-- Your objective --
In the records below, find the line with "Where should I click to: Click help" and repeat exactly every line from it through the line with "You are a GUI". Pictures stay out.

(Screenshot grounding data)
*** Begin section ***
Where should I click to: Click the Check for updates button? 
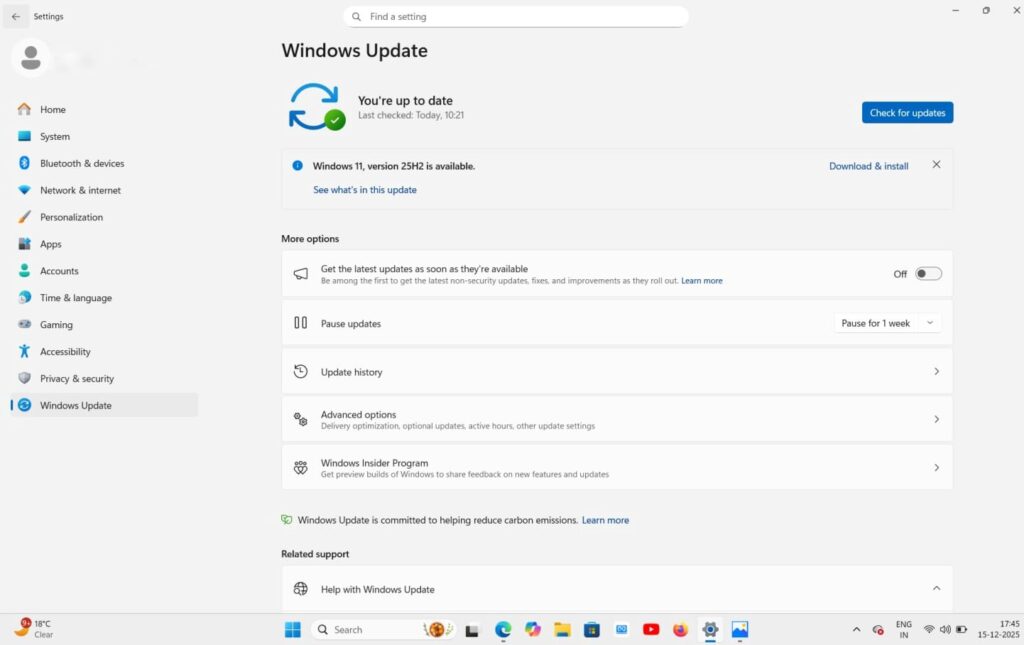(907, 112)
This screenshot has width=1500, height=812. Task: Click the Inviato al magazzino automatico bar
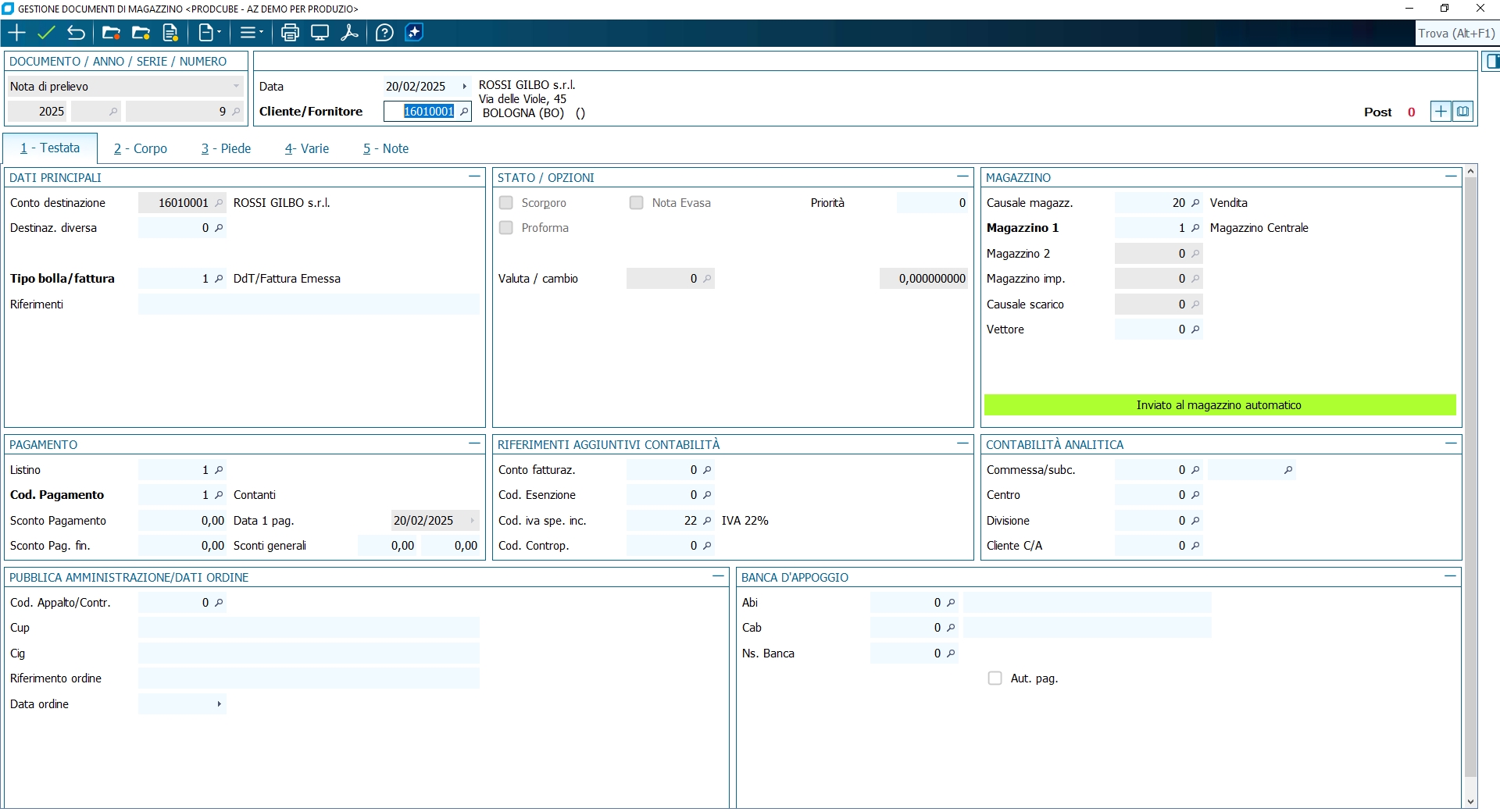1219,405
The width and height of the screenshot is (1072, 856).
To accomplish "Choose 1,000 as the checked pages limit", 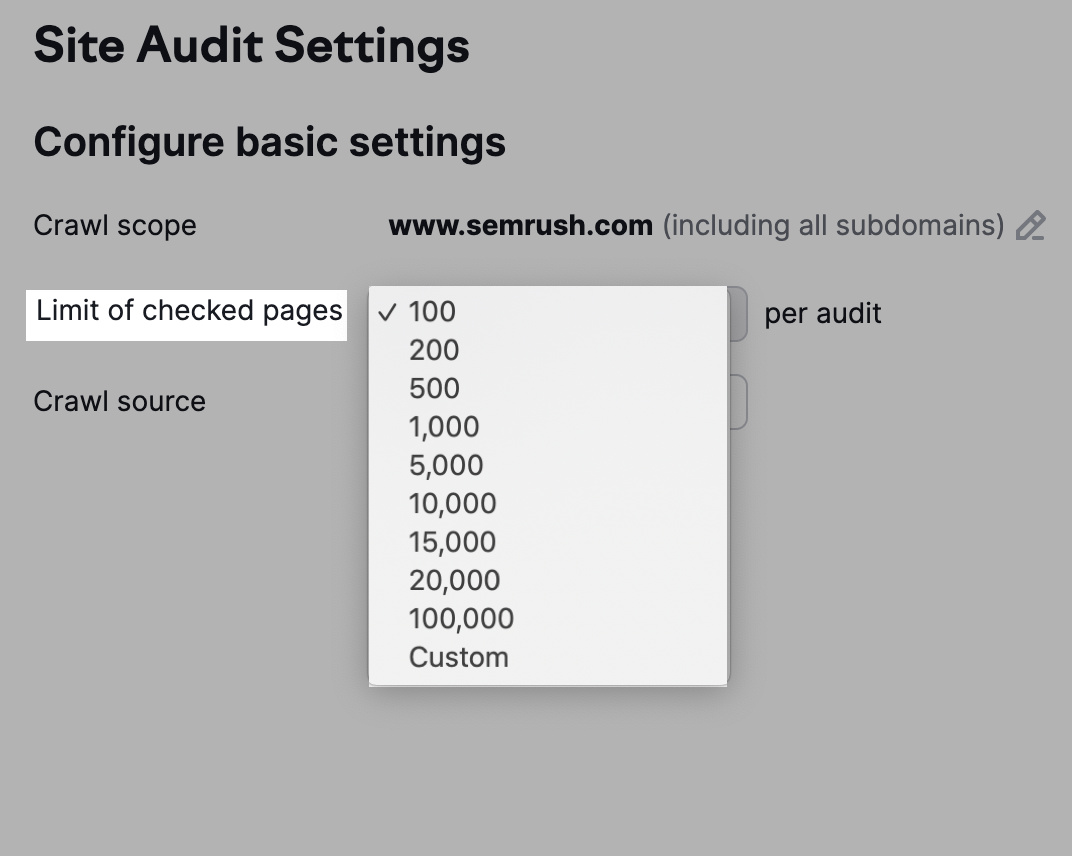I will pyautogui.click(x=443, y=426).
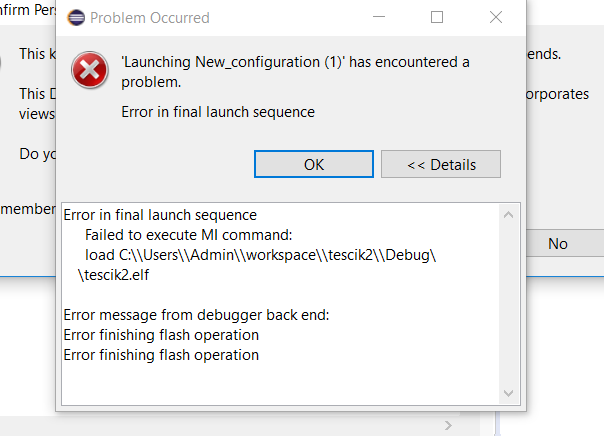The image size is (604, 436).
Task: Select the first 'Error finishing flash operation' line
Action: pos(161,335)
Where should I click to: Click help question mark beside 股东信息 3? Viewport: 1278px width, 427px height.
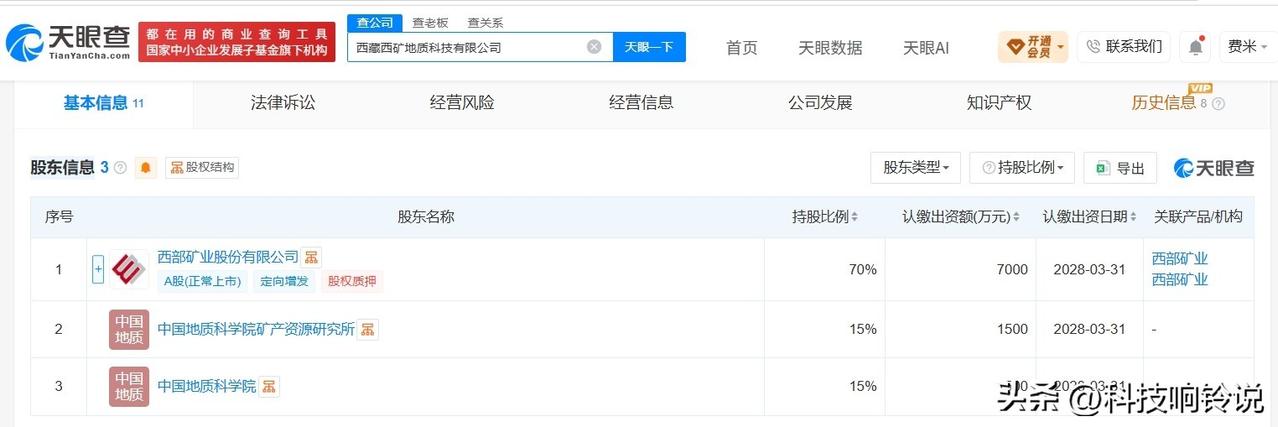[x=121, y=168]
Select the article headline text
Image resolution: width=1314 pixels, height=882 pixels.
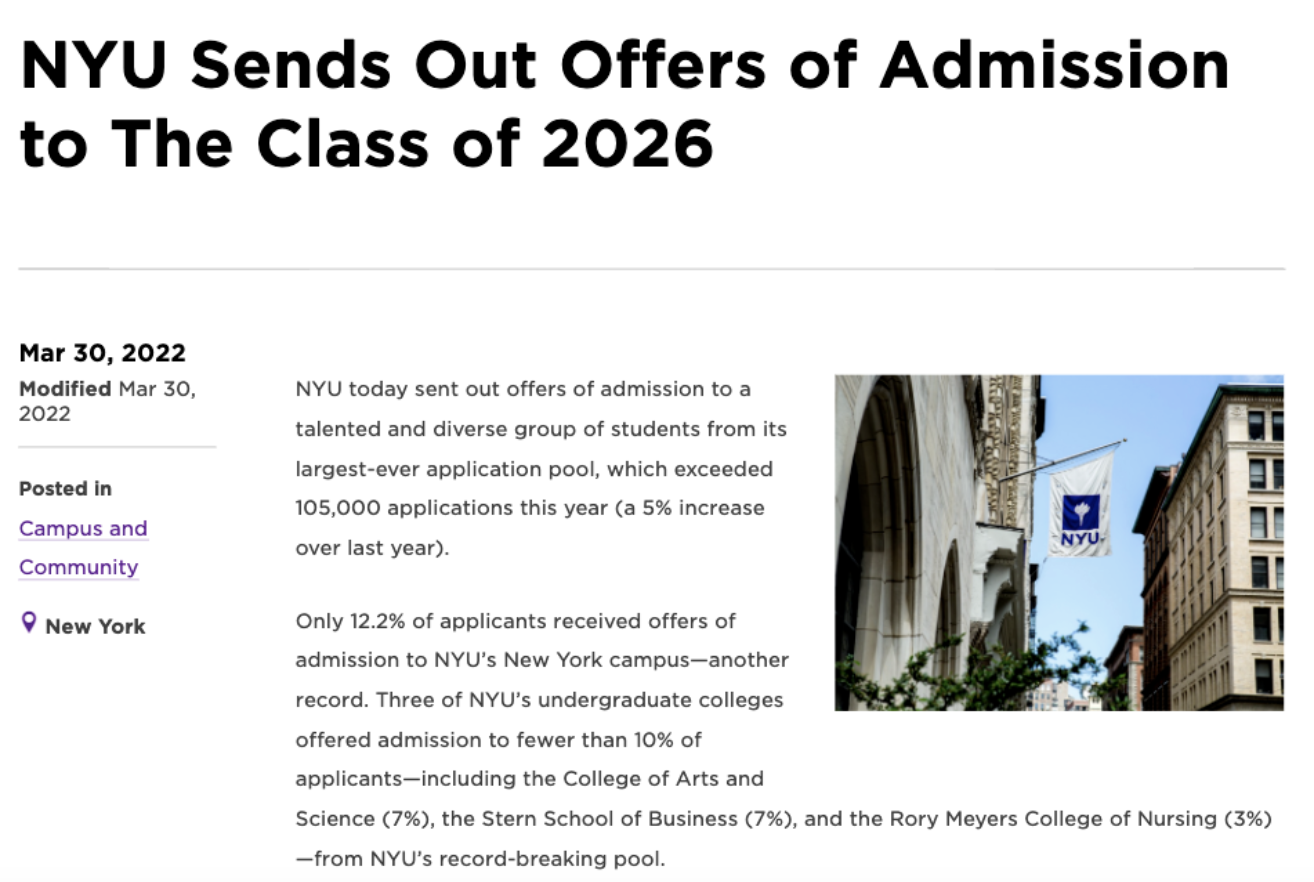(x=624, y=105)
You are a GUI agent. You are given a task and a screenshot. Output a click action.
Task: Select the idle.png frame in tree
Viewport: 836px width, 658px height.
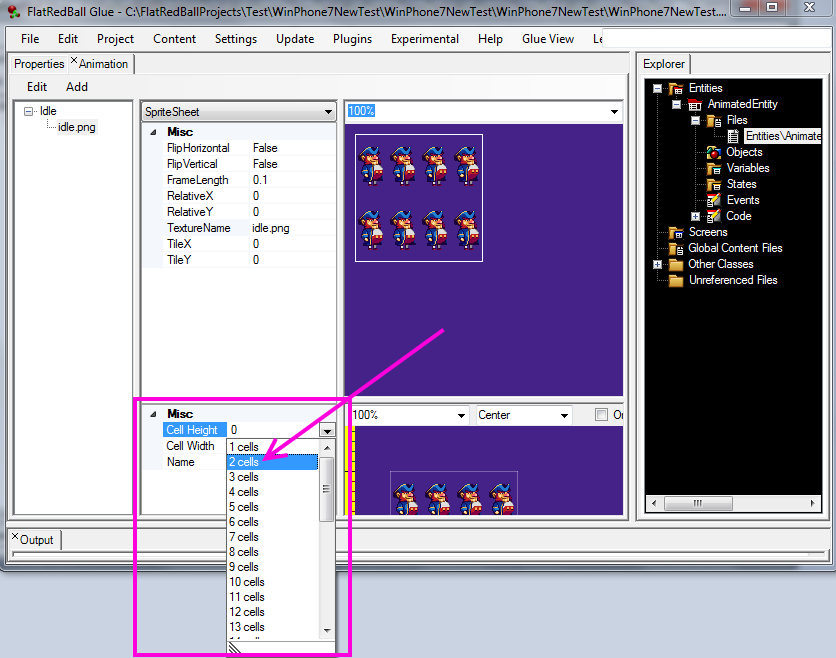tap(76, 127)
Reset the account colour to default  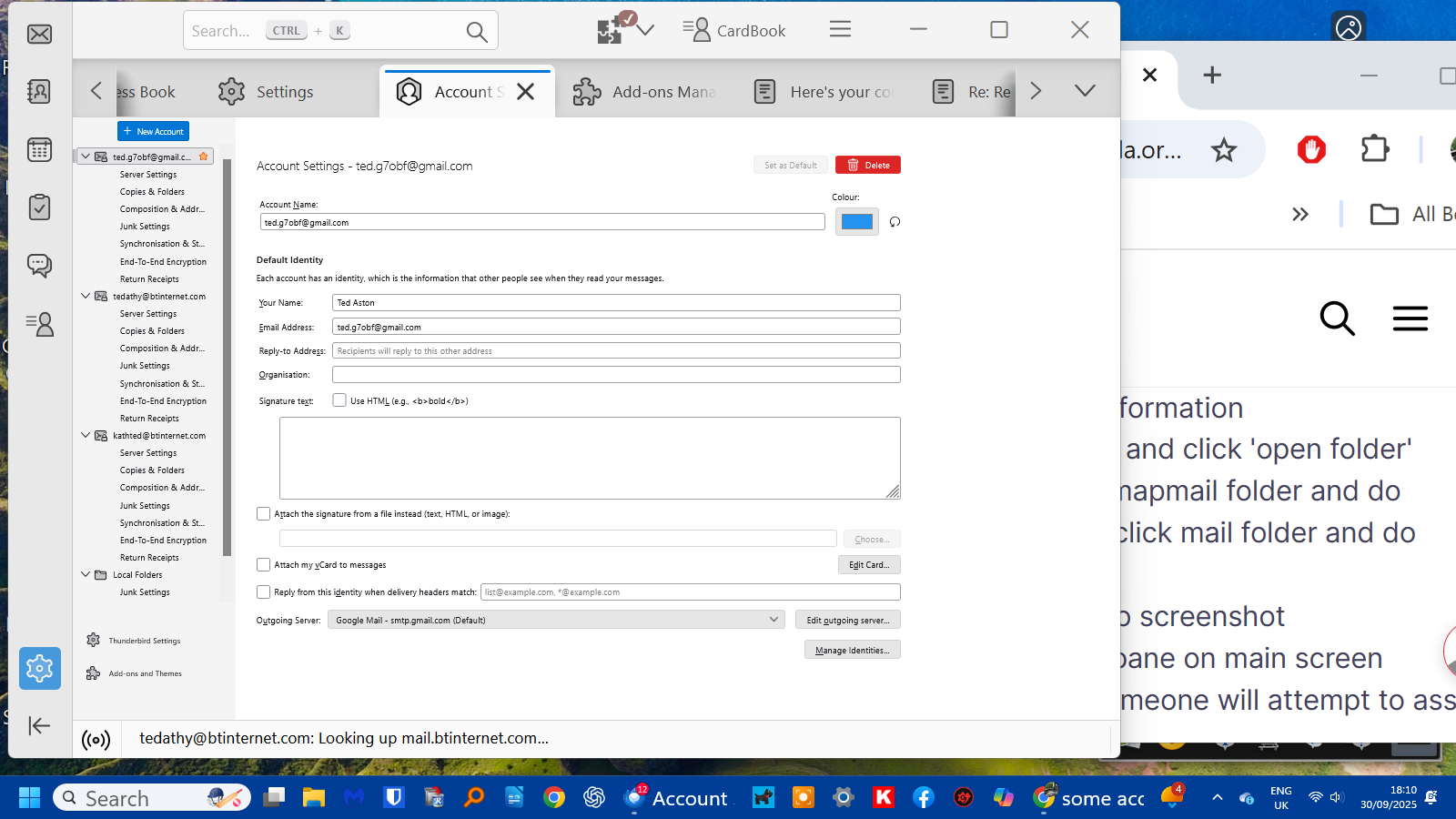point(895,222)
*** End section ***
-- Reply --
Where should I click to: Click help question mark beside 股东信息 3? Viewport: 1278px width, 427px height.
[x=121, y=168]
Select the article headline text
Image resolution: width=1314 pixels, height=882 pixels.
(x=624, y=105)
You are a GUI agent. You are given a task and a screenshot. Output a click action.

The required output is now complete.